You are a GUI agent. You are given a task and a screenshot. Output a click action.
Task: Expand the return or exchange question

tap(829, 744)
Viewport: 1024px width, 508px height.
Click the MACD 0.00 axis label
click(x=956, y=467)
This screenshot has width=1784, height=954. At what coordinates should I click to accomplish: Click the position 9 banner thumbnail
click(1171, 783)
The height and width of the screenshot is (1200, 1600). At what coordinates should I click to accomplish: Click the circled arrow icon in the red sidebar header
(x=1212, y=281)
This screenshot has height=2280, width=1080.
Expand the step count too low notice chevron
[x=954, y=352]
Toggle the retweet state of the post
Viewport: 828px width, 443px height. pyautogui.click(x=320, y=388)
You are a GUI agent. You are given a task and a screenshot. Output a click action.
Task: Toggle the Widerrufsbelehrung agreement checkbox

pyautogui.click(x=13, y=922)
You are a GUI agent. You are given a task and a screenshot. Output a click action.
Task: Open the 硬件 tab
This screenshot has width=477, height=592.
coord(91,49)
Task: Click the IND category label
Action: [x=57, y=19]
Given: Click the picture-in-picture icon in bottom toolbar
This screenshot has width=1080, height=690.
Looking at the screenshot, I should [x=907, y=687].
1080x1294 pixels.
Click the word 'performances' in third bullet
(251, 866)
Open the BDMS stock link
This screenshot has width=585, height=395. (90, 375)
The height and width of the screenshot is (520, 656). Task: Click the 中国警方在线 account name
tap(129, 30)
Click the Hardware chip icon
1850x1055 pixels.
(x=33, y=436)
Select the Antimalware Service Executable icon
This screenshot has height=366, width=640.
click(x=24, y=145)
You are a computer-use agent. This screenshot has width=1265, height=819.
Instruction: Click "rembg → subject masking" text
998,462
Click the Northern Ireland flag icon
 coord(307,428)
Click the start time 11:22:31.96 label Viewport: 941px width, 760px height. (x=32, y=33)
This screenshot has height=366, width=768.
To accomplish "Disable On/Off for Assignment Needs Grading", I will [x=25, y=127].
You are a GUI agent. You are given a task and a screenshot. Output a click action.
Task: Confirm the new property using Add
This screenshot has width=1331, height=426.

*Task brief*:
Return the material exactly. Leave out no line.

*Written reply*:
You are a GUI agent. You are given a task and a screenshot. Output a click action.
Task: Expand the return or exchange question

tap(829, 744)
Viewport: 1024px width, 508px height.
Click the MACD 0.00 axis label
click(x=956, y=467)
This screenshot has width=1784, height=954. At what coordinates should I click to accomplish: Click the position 9 banner thumbnail
click(1171, 783)
The height and width of the screenshot is (1200, 1600). At what coordinates should I click to accomplish: Click the circled arrow icon in the red sidebar header
(x=1212, y=281)
This screenshot has height=2280, width=1080.
Expand the step count too low notice chevron
[x=954, y=352]
Toggle the retweet state of the post
Viewport: 828px width, 443px height. pyautogui.click(x=320, y=388)
You are a GUI agent. You are given a task and a screenshot. Output a click action.
Task: Toggle the Widerrufsbelehrung agreement checkbox

pyautogui.click(x=13, y=922)
You are a GUI agent. You are given a task and a screenshot. Output a click action.
Task: Open the 硬件 tab
This screenshot has width=477, height=592.
coord(91,49)
Task: Click the IND category label
Action: [x=57, y=19]
Given: Click the picture-in-picture icon in bottom toolbar
This screenshot has width=1080, height=690.
Looking at the screenshot, I should [x=907, y=687].
1080x1294 pixels.
Click the word 'performances' in third bullet
(251, 866)
Open the BDMS stock link
This screenshot has width=585, height=395. (90, 375)
The height and width of the screenshot is (520, 656). Task: Click the 中国警方在线 account name
tap(129, 30)
Click the Hardware chip icon
1850x1055 pixels.
(x=33, y=436)
Select the Antimalware Service Executable icon
This screenshot has height=366, width=640.
click(x=24, y=145)
You are a computer-use agent. This screenshot has width=1265, height=819.
Instruction: Click "rembg → subject masking" text
998,462
Click the Northern Ireland flag icon
 coord(307,428)
Click the start time 11:22:31.96 label Viewport: 941px width, 760px height. (x=32, y=33)
This screenshot has height=366, width=768.
To accomplish "Disable On/Off for Assignment Needs Grading", I will [x=25, y=127].
You are a GUI agent. You are given a task and a screenshot. Output a click action.
Task: Confirm the new property using Add
This screenshot has width=1331, height=426.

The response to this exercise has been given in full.